While some, like Morse, believe that people can be treated just as well in jails as they can in mental hospitals, if resources are allocated better, the data suggest that recidivism rates are lower amongst offenders who were hospitalised by a court order. One study by the Connecticut Psychiatric Security Review Board found that 84 per cent of offenders who were placed in mental hospitals were not rearrested within 12 years of their release. In contrast, according to the National Institute of Justice, almost 44 per cent of criminals released from jail, reoffend before completing their first year out of prison.

In addition to the practical benefits of addressing mental disorders medically, Ahmed Oshaka, President of the World Psychiatric Association, states that the “presence of mental patients in prisons does not only deprive them of their right to proper treatment and care, but also leads to possible maltreatment and stigmatization.” That stigmatism towards mental illness is part of why justice systems tend to steer towards punishment over treatment.

Noted academic Harry J. Steadman, who has conducted several studies on public perception of mental illness, wrote as early as 1977 that the “core public perception of the criminally insane, compared to most people and to mental patients, is that they are unpredictable and dangerous.” As such, according to Morse, there is a huge wedge between social safety and rehabilitation. He states that in the US, the three primary rationales for punishment are retribution (giving people what they deserve), incapacitation (taking them off the streets) and deterrence (scaring other individuals from committing similar crimes).   

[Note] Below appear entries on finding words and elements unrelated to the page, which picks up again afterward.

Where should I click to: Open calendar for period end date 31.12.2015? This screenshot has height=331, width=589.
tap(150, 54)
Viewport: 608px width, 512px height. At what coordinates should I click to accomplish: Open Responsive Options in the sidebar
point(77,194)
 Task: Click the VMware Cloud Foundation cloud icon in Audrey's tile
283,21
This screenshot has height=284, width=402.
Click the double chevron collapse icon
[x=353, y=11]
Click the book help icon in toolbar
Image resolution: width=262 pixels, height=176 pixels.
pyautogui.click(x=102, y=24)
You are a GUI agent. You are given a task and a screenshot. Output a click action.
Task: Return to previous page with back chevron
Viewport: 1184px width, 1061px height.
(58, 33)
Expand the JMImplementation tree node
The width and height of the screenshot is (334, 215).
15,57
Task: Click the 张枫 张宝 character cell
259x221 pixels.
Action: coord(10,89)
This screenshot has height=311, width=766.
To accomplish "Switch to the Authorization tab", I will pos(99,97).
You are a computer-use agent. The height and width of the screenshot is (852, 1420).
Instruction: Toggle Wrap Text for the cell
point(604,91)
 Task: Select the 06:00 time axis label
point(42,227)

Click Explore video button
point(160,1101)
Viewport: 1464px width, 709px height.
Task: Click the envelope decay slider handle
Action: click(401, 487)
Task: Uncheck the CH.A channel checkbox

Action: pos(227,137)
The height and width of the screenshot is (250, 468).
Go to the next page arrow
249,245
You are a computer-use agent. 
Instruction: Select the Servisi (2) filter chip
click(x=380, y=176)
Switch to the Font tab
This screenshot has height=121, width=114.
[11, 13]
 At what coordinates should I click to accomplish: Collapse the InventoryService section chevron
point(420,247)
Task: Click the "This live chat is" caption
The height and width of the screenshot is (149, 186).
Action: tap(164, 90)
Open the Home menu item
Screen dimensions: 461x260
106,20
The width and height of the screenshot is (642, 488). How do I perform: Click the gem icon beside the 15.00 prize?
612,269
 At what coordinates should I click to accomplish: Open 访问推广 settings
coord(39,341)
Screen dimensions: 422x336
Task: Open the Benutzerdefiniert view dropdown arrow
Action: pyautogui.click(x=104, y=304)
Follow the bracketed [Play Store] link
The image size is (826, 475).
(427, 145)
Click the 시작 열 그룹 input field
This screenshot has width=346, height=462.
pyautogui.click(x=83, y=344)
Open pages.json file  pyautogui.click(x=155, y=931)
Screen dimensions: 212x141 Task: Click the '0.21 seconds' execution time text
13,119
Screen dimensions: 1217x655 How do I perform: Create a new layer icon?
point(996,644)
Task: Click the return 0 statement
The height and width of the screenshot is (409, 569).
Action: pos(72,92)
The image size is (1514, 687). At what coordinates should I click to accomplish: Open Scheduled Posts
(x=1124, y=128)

The primary concern therefore is ensuring that mentally ill criminals pose no further danger to society, an outcome that can be achieved via treatment, incarceration, or a combination of the two. While the recent case in Singapore illustrated the need to justly and humanely consider the needs of mentally ill offenders, given the challenges of doing so, Morse acknowledges that an international legal consensus is unlikely to materialise anytime soon.